La Puñalada cerró en 1998, ahogado por las deudas, y el local lo ocupó la oficina de un banco, construyendo con ello una performance profundamente poética que Brossa hubiera envidiado.
Sin La Puñalada y sin Vinçon en el Paseo de Gràcia ¿qué queda de nosotros?
Mis primeros viajes a Madrid los hice con mis padres. Cruzábamos media España en el tren nocturno de Wagons-Lits y amanecíamos en el frío seco y peludo de Chamartín. Solíamos comer en un lugar que mis padres llamaban el Valentín Viejo, un lugar de impecable clasicismo, decorado con fotos de celebridades, donde descubrí las ancas de rana y el revuelto de trigueros, una de las formas misteriosas de la divinidad.
Años después, mi queridísimo amigo Fernando Rodrigo me descubrió el Handicap 2, de la calle General Oráa, un restaurante minúsculo y cálido, propiedad del bailarín Juan Contreras, que recitaba de memoria con una gracia casi lírica una carta extensa y estimulante. De allí recuerdo el Kung Fú de aguacate con bonito, vinagreta y mahonesa, o las patatas del Astronauta, una versión limpia y sabrosa de los huevos rotos. Pero sobre todo la revelación del morcillo, acompañado de unas patatitas fritas cortadas a dados que crujían entre la melosidad de la carne. Durante años viajar a Madrid fue para mí una excusa para cenar allí.
También fue Fernando, Nano, quien nos introdujo en la insondable erudición fantasiosa de Arturo Pardos, Duque de Gastronia, y la sabiduría de Stéphane Guerín, en La Gastroteca de la Plaza de Chueca. Allí descubrí, obviamente, la virginidad de la raya.
Más adelante, durante el largo viaje anual al Festival de Cannes, Merche y yo empezamos a descubrir la inmensa Francia. No estoy seguro de si fue en La Chèvre d’Or, en Èze, o en Le Cagnard, en Cagnes-sur-Mer donde nos iniciamos en la decisiva importancia del punto, al comer unas judías verdes al dente, llenas de una crocancia por completo desconocida para nosotros. Una parte de nuestro mundo, constituido por texturas pastosas e insípidas y colores desvaídos, desapareció en ese momento.
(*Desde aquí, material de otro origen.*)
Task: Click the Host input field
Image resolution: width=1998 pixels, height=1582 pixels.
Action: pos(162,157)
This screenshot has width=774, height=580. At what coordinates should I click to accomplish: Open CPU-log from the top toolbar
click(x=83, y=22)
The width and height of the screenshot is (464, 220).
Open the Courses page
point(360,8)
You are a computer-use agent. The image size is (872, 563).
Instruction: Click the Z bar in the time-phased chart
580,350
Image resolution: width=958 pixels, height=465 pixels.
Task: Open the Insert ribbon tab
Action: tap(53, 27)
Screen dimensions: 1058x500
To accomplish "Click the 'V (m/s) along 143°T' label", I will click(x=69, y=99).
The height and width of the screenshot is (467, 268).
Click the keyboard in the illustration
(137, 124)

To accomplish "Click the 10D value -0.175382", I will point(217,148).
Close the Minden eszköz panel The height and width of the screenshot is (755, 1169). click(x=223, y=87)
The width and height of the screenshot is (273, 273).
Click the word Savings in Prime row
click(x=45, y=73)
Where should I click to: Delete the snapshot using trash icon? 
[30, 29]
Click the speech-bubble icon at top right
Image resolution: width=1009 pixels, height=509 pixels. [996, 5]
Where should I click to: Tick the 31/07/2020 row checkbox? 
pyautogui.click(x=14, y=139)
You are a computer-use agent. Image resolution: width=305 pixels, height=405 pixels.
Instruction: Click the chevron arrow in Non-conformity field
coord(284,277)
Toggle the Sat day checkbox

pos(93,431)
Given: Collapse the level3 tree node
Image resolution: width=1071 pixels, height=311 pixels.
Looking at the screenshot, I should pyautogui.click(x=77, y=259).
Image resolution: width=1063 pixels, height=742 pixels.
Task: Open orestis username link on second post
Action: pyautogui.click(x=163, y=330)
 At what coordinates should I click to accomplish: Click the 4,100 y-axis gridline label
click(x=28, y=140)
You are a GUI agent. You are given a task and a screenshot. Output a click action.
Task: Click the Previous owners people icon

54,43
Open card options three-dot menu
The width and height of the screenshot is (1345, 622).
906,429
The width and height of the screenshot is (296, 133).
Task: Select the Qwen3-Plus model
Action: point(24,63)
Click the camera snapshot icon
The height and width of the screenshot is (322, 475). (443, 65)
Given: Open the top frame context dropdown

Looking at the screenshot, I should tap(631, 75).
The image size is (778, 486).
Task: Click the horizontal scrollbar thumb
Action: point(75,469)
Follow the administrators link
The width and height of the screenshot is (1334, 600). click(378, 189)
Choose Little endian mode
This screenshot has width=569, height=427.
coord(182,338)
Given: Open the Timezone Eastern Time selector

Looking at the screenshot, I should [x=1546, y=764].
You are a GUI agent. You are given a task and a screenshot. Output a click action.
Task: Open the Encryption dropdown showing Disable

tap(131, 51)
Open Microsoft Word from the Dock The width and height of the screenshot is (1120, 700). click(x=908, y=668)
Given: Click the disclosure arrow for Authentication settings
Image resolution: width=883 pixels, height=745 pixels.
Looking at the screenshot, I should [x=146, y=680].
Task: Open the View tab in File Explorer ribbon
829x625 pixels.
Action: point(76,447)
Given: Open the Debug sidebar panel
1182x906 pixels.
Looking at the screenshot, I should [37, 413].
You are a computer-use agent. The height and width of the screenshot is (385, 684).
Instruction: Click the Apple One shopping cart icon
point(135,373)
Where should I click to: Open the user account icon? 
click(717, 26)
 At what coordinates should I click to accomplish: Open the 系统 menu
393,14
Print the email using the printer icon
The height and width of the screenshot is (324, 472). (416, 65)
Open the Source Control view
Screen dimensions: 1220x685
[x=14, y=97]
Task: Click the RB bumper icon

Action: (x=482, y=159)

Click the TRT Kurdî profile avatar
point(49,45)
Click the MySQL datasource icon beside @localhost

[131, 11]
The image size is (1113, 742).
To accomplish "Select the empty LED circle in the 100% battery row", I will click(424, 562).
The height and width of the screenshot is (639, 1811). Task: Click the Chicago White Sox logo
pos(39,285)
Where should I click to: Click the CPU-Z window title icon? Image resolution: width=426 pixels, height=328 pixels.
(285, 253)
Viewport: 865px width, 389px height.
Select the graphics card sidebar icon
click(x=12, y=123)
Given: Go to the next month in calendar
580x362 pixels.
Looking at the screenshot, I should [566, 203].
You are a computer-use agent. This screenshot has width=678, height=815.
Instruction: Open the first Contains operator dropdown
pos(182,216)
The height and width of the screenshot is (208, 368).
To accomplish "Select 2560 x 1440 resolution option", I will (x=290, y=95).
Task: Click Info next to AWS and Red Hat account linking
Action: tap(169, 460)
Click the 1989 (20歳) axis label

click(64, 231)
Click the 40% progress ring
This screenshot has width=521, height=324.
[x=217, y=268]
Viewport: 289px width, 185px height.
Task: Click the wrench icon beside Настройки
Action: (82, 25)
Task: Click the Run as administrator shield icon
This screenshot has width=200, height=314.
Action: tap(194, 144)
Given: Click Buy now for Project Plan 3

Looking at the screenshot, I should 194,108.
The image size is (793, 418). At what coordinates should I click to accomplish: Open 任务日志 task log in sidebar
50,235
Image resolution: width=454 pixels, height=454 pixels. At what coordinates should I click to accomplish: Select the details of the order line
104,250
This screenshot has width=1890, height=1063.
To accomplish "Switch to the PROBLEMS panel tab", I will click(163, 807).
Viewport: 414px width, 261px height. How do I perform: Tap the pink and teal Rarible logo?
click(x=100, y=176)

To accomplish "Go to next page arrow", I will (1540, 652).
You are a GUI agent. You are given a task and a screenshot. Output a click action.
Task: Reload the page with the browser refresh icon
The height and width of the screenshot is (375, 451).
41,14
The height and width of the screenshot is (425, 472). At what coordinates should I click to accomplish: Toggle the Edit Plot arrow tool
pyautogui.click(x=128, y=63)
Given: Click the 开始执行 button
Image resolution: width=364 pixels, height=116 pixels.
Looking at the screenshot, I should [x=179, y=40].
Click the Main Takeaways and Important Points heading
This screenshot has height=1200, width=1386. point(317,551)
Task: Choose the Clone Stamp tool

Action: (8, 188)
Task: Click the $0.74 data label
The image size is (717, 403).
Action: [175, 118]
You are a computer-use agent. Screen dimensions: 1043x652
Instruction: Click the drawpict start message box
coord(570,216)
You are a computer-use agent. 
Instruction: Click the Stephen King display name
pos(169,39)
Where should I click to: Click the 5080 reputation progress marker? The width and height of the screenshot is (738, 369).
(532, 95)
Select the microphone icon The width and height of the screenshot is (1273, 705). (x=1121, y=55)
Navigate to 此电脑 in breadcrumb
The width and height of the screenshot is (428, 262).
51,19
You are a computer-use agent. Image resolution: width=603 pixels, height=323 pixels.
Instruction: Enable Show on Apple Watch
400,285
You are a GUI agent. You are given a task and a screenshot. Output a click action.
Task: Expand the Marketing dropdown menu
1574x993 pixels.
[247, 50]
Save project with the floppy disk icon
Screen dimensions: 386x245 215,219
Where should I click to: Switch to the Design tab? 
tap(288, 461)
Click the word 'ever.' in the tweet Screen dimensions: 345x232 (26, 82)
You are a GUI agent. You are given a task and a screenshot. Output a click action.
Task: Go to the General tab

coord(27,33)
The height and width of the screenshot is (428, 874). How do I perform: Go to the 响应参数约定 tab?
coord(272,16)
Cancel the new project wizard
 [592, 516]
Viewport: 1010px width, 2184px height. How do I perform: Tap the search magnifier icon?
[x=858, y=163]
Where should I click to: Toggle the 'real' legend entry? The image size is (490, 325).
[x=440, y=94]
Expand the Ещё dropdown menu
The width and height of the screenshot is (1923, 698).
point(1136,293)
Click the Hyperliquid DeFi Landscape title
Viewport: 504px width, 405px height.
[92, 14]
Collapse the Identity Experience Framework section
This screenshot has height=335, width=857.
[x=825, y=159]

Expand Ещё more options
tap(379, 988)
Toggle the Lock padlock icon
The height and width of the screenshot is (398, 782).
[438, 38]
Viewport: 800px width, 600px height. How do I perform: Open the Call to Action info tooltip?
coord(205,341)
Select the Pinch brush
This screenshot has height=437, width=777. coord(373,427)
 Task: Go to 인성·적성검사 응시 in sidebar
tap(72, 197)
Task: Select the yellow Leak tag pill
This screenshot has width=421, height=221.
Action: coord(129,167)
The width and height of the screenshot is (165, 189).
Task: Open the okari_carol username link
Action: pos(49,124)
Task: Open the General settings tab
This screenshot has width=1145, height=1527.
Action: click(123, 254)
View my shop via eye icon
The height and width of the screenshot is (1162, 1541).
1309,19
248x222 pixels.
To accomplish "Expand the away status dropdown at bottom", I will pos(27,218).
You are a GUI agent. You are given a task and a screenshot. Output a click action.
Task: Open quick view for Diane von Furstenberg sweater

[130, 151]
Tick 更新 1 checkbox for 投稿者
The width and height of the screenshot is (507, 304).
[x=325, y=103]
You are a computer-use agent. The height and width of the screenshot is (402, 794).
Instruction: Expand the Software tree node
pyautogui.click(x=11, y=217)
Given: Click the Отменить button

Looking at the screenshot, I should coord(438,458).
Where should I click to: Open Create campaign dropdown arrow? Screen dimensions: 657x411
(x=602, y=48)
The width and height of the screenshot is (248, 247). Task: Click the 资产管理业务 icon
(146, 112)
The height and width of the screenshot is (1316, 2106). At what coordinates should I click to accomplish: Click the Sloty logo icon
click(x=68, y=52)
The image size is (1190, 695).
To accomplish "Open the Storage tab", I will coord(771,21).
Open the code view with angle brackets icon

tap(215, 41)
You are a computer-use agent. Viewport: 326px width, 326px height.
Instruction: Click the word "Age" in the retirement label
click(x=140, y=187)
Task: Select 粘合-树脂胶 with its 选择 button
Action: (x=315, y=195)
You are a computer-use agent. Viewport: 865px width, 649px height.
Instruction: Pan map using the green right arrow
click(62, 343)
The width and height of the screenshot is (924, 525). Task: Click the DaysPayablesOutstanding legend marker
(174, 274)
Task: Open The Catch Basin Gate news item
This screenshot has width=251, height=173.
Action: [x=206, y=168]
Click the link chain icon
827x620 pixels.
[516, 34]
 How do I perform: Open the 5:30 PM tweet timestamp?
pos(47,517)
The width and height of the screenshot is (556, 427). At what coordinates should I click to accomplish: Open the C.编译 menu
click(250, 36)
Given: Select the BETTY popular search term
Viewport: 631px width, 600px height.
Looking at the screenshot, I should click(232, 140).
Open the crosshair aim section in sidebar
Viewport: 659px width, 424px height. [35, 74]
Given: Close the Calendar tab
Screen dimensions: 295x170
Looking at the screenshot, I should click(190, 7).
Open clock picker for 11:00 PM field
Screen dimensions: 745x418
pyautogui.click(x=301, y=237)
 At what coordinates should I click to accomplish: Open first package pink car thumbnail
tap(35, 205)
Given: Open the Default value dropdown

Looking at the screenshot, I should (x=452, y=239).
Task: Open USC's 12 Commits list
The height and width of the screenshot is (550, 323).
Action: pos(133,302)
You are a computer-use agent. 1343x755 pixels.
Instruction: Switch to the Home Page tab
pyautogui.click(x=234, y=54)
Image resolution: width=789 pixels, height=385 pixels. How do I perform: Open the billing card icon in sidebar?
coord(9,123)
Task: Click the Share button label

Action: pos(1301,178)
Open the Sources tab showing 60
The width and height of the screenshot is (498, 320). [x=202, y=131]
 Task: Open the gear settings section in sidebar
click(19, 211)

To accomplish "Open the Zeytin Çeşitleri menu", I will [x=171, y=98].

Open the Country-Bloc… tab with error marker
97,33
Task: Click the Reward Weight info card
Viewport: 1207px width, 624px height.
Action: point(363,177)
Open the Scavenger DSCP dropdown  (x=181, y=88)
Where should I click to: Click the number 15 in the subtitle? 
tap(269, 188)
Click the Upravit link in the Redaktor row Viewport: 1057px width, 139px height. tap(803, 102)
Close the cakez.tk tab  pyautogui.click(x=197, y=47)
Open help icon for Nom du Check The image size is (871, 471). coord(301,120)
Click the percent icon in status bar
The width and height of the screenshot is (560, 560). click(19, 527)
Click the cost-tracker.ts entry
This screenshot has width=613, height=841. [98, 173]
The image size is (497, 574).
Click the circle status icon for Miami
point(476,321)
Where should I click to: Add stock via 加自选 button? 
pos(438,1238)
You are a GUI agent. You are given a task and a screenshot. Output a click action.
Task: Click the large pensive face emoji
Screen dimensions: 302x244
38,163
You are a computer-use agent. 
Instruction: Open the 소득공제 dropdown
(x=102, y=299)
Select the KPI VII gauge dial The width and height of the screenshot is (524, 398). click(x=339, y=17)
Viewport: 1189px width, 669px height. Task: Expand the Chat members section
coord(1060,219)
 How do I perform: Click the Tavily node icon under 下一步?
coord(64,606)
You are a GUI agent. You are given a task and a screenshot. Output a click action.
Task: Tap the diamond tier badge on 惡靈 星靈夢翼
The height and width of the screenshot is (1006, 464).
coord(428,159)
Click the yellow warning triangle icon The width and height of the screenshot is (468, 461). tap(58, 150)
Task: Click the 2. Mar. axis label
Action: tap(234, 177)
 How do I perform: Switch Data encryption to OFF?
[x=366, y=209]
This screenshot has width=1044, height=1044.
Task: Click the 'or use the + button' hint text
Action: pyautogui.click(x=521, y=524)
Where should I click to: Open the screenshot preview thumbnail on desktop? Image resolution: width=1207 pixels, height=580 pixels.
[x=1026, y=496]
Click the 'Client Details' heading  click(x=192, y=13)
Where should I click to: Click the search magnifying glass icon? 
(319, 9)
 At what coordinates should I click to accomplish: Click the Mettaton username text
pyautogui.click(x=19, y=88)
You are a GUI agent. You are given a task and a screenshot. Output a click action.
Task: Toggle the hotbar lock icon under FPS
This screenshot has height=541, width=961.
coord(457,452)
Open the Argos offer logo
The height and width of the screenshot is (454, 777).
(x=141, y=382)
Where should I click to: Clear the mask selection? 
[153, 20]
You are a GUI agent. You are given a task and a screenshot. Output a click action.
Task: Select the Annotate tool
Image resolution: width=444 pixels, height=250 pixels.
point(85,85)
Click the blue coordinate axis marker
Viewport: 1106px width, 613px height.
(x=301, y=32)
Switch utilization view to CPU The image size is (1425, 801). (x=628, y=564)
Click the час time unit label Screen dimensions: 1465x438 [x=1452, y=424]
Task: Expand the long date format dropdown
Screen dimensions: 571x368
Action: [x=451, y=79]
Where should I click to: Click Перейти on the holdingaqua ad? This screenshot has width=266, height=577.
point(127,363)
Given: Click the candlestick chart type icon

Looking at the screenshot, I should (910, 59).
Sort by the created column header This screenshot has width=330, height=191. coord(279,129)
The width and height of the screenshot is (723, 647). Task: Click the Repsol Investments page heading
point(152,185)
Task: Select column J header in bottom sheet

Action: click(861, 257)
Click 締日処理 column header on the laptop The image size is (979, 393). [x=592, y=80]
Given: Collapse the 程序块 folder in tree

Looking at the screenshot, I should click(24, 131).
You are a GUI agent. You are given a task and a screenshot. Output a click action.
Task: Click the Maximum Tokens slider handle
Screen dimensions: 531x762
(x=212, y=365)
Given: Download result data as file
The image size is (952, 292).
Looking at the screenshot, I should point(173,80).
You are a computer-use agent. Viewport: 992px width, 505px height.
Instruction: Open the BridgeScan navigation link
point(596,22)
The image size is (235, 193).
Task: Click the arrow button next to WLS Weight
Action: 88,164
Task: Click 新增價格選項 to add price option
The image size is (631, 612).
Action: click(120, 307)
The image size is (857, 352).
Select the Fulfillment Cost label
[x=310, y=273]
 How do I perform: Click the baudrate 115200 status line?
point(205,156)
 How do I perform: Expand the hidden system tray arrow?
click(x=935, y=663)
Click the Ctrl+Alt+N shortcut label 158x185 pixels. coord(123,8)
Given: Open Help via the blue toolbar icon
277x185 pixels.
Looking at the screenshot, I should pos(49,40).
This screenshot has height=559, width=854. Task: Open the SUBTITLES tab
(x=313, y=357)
Hablo de Francia y casualmente, si es que la casualidad existe, me tropiezo con Proust, el de la magdalena. Nadie mejor para titular y para cerrar este artículo tan inagotable, tan tedioso, tan esquivo, como la memoria.
“Pero cuando ya nada subsiste de un pasado antiguo, cuando ha muerto la gente y se han estropeado las cosas dispersas, solos, más frágiles, más vivos, más inmateriales, más persistentes y más fieles que nunca, el olor y el sabor perduran mucho más, como las almas, y recuerdan, y aguardan y esperan, sobre las ruinas de todo, y soportan sin doblegarse, en la minúscula e impalpable gota de su esencia, la enorme estructura del recuerdo.”